[Stored items from a collection]
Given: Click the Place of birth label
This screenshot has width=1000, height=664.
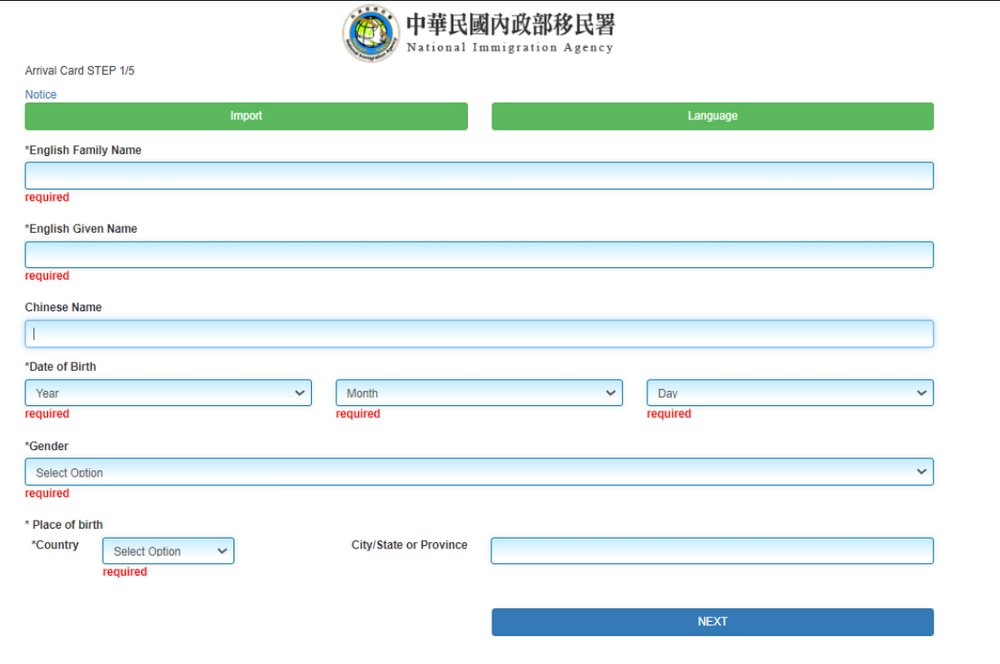Looking at the screenshot, I should 64,524.

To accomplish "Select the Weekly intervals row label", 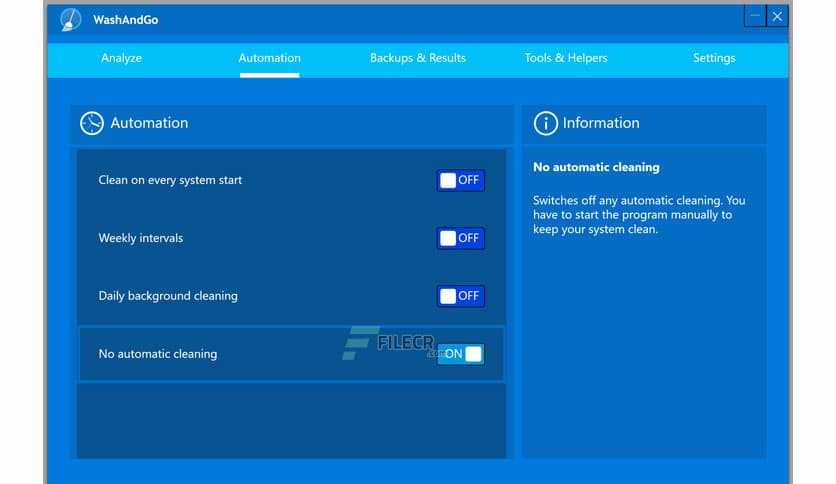I will tap(141, 238).
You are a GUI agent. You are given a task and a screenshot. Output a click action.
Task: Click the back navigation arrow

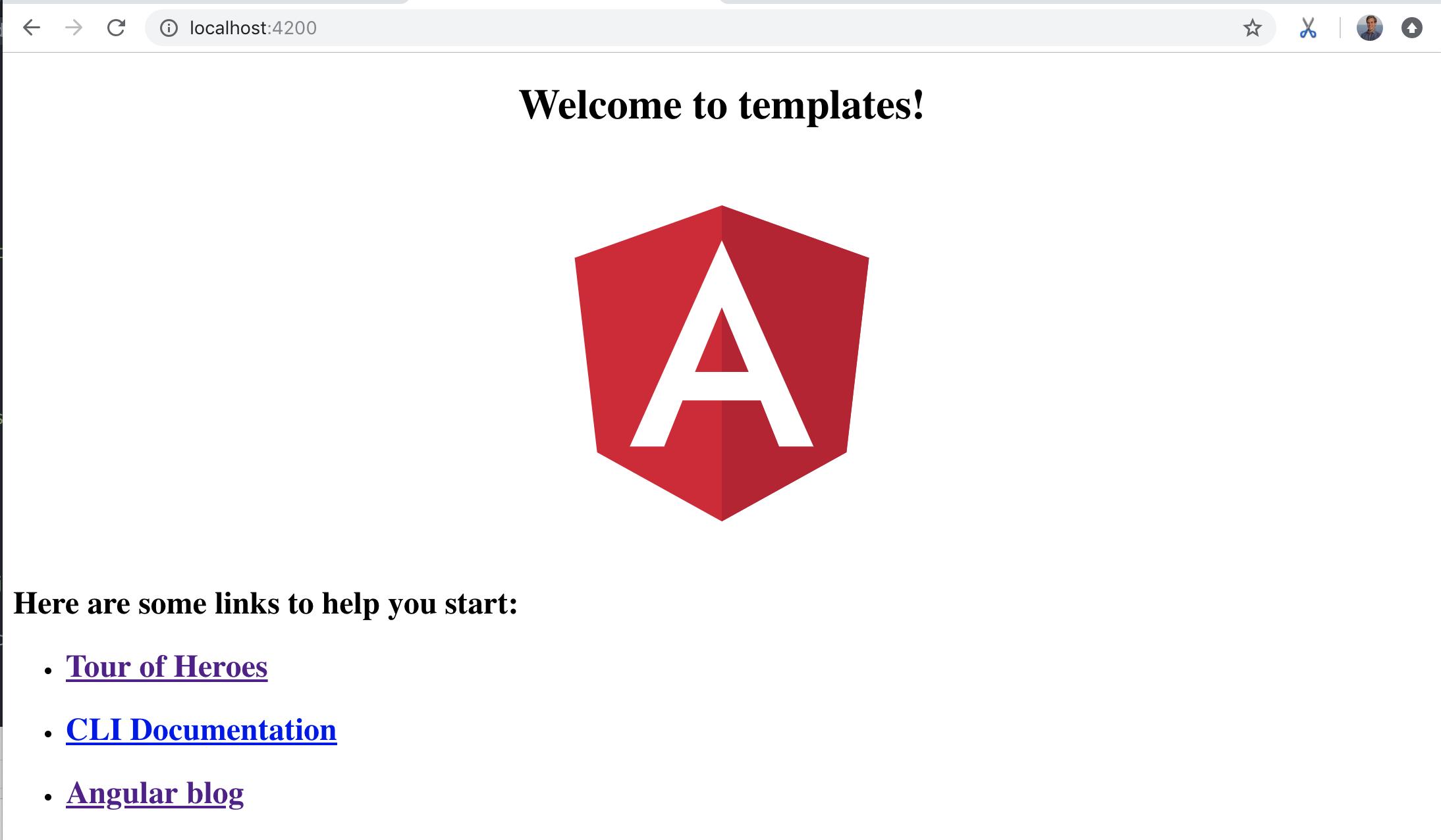31,28
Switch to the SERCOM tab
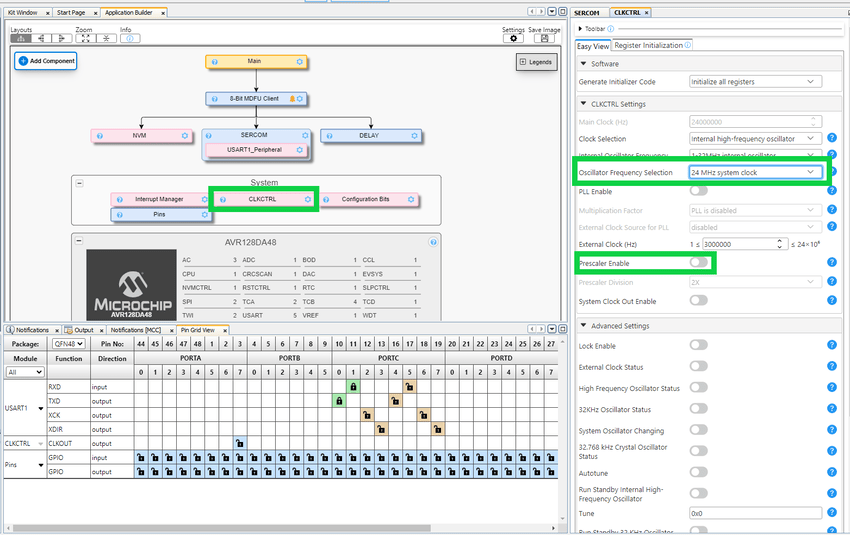The image size is (850, 535). tap(588, 12)
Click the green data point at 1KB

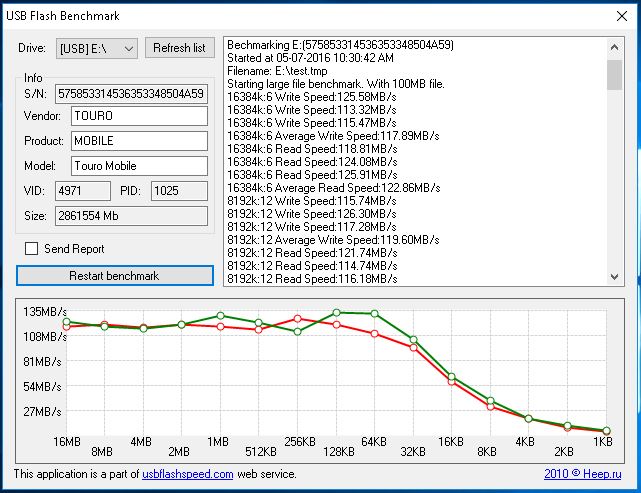[606, 430]
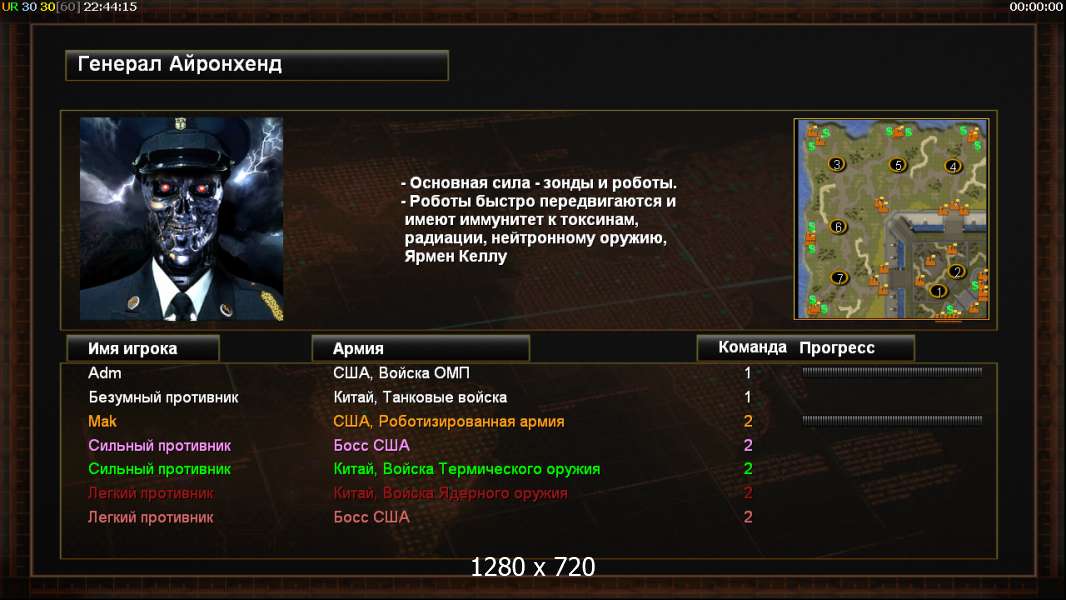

WHAT YOU HAVE TO DO: Recast the stretch of the rows above, from the line containing "You are a GUI" through the end of the rows, as a JSON list of strings with one string per line and blank lines omitted. Leave the pictures out of the answer.

EXPECTED ANSWER:
[
  "You are a GUI agent. You are given a task and a screenshot. Output a click action.",
  "Task: Click the back navigation arrow",
  "31,28",
  "Switch to the SERCOM tab",
  "The image size is (850, 535). tap(588, 12)",
  "Click the green data point at 1KB",
  "[606, 430]"
]